* **Task prompt**
Could you return all of the records below, unchanged and line for line?

* **Exercise inputs**

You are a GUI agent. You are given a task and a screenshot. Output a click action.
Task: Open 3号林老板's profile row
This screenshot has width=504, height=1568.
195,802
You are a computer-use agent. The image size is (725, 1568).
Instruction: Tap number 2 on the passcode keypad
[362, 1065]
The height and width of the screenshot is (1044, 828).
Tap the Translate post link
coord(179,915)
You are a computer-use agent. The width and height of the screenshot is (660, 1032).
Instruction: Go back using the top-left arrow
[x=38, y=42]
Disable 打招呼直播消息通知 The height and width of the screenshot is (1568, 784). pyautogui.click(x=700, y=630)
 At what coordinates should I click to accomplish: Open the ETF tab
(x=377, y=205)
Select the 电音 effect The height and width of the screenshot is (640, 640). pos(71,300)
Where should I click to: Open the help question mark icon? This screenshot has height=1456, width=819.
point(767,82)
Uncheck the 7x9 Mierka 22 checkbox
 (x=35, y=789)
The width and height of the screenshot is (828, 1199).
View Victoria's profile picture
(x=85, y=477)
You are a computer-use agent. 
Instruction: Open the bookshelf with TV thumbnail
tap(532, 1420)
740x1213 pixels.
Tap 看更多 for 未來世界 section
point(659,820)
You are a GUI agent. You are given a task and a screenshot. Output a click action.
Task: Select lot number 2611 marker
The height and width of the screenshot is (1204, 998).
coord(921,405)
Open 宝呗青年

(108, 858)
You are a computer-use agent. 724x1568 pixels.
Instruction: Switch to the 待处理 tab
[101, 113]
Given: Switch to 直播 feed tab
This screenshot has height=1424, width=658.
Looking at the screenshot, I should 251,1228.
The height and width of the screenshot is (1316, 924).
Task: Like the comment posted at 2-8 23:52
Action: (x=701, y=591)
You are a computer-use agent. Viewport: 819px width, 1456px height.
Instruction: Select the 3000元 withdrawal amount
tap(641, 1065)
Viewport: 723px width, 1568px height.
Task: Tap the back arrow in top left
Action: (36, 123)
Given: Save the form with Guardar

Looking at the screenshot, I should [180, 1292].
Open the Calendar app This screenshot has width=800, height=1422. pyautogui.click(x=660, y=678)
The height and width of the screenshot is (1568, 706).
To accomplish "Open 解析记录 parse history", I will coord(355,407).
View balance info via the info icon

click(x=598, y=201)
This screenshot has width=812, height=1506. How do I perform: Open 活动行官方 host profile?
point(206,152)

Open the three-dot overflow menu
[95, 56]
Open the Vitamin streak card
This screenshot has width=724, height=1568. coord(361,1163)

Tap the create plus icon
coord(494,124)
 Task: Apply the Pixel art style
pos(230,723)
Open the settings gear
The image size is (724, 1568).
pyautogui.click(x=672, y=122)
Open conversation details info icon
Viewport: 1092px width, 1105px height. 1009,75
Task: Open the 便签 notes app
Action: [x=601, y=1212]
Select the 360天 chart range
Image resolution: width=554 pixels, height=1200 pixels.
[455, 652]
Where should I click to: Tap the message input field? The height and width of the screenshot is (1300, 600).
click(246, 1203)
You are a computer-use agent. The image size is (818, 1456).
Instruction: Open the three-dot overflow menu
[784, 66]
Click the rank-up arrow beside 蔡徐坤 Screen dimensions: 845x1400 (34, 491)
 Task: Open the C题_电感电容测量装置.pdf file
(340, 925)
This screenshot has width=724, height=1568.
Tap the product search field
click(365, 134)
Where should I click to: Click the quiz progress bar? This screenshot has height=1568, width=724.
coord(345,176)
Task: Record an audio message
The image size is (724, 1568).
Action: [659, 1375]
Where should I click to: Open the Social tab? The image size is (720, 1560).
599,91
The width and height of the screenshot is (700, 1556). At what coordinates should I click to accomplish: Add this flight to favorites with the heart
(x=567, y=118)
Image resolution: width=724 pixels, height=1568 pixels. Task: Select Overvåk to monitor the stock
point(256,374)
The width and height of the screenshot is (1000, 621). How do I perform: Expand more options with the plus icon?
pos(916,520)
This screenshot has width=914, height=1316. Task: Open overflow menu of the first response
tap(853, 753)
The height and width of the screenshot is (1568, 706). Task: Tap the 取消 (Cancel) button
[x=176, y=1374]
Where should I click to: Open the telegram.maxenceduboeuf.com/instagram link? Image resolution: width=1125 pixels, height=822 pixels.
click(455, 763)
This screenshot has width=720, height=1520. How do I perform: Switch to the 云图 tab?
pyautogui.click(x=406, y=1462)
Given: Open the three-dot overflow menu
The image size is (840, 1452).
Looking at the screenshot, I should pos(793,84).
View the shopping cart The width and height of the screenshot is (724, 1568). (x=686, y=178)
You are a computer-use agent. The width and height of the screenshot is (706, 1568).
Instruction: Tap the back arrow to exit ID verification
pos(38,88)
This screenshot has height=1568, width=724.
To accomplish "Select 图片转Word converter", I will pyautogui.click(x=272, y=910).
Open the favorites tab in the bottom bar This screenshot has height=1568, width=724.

* **Answer for the task**
You are a GUI agent. You are given a task and a screenshot. Output a click action.
Task: Open 3号林老板's profile row
This screenshot has width=504, height=1568.
195,802
You are a computer-use agent. The image size is (725, 1568).
Instruction: Tap number 2 on the passcode keypad
[362, 1065]
The height and width of the screenshot is (1044, 828).
Tap the Translate post link
coord(179,915)
You are a computer-use agent. The width and height of the screenshot is (660, 1032).
Instruction: Go back using the top-left arrow
[x=38, y=42]
Disable 打招呼直播消息通知 The height and width of the screenshot is (1568, 784). pyautogui.click(x=700, y=630)
 At what coordinates should I click to accomplish: Open the ETF tab
(x=377, y=205)
Select the 电音 effect The height and width of the screenshot is (640, 640). pos(71,300)
Where should I click to: Open the help question mark icon? This screenshot has height=1456, width=819.
point(767,82)
Uncheck the 7x9 Mierka 22 checkbox
 (x=35, y=789)
The width and height of the screenshot is (828, 1199).
View Victoria's profile picture
(x=85, y=477)
You are a computer-use agent. 
Instruction: Open the bookshelf with TV thumbnail
tap(532, 1420)
740x1213 pixels.
Tap 看更多 for 未來世界 section
point(659,820)
You are a GUI agent. You are given a task and a screenshot. Output a click action.
Task: Select lot number 2611 marker
The height and width of the screenshot is (1204, 998).
coord(921,405)
Open 宝呗青年

(108, 858)
You are a computer-use agent. 724x1568 pixels.
Instruction: Switch to the 待处理 tab
[101, 113]
Given: Switch to 直播 feed tab
This screenshot has height=1424, width=658.
Looking at the screenshot, I should 251,1228.
The height and width of the screenshot is (1316, 924).
Task: Like the comment posted at 2-8 23:52
Action: (x=701, y=591)
You are a computer-use agent. Viewport: 819px width, 1456px height.
Instruction: Select the 3000元 withdrawal amount
tap(641, 1065)
Viewport: 723px width, 1568px height.
Task: Tap the back arrow in top left
Action: (36, 123)
Given: Save the form with Guardar

Looking at the screenshot, I should [180, 1292].
Open the Calendar app This screenshot has width=800, height=1422. pyautogui.click(x=660, y=678)
The height and width of the screenshot is (1568, 706).
To accomplish "Open 解析记录 parse history", I will coord(355,407).
View balance info via the info icon

click(x=598, y=201)
This screenshot has width=812, height=1506. How do I perform: Open 活动行官方 host profile?
point(206,152)

Open the three-dot overflow menu
[95, 56]
Open the Vitamin streak card
This screenshot has width=724, height=1568. coord(361,1163)

Tap the create plus icon
coord(494,124)
 Task: Apply the Pixel art style
pos(230,723)
Open the settings gear
The image size is (724, 1568).
pyautogui.click(x=672, y=122)
Open conversation details info icon
Viewport: 1092px width, 1105px height. 1009,75
Task: Open the 便签 notes app
Action: [x=601, y=1212]
Select the 360天 chart range
Image resolution: width=554 pixels, height=1200 pixels.
[455, 652]
Where should I click to: Tap the message input field? The height and width of the screenshot is (1300, 600).
click(246, 1203)
You are a computer-use agent. The image size is (818, 1456).
Instruction: Open the three-dot overflow menu
[784, 66]
Click the rank-up arrow beside 蔡徐坤 Screen dimensions: 845x1400 (34, 491)
 Task: Open the C题_电感电容测量装置.pdf file
(340, 925)
This screenshot has width=724, height=1568.
Tap the product search field
click(365, 134)
Where should I click to: Click the quiz progress bar? This screenshot has height=1568, width=724.
coord(345,176)
Task: Record an audio message
The image size is (724, 1568).
Action: [659, 1375]
Where should I click to: Open the Social tab? The image size is (720, 1560).
599,91
The width and height of the screenshot is (700, 1556). At what coordinates should I click to accomplish: Add this flight to favorites with the heart
(x=567, y=118)
Image resolution: width=724 pixels, height=1568 pixels. Task: Select Overvåk to monitor the stock
point(256,374)
The width and height of the screenshot is (1000, 621). How do I perform: Expand more options with the plus icon?
pos(916,520)
This screenshot has width=914, height=1316. Task: Open overflow menu of the first response
tap(853, 753)
The height and width of the screenshot is (1568, 706). Task: Tap the 取消 (Cancel) button
[x=176, y=1374]
Where should I click to: Open the telegram.maxenceduboeuf.com/instagram link? Image resolution: width=1125 pixels, height=822 pixels.
click(455, 763)
This screenshot has width=720, height=1520. How do I perform: Switch to the 云图 tab?
pyautogui.click(x=406, y=1462)
Given: Open the three-dot overflow menu
The image size is (840, 1452).
Looking at the screenshot, I should pos(793,84).
View the shopping cart The width and height of the screenshot is (724, 1568). (x=686, y=178)
You are a computer-use agent. The width and height of the screenshot is (706, 1568).
Instruction: Tap the back arrow to exit ID verification
pos(38,88)
This screenshot has height=1568, width=724.
To accomplish "Select 图片转Word converter", I will pyautogui.click(x=272, y=910).
Open the favorites tab in the bottom bar This screenshot has height=1568, width=724.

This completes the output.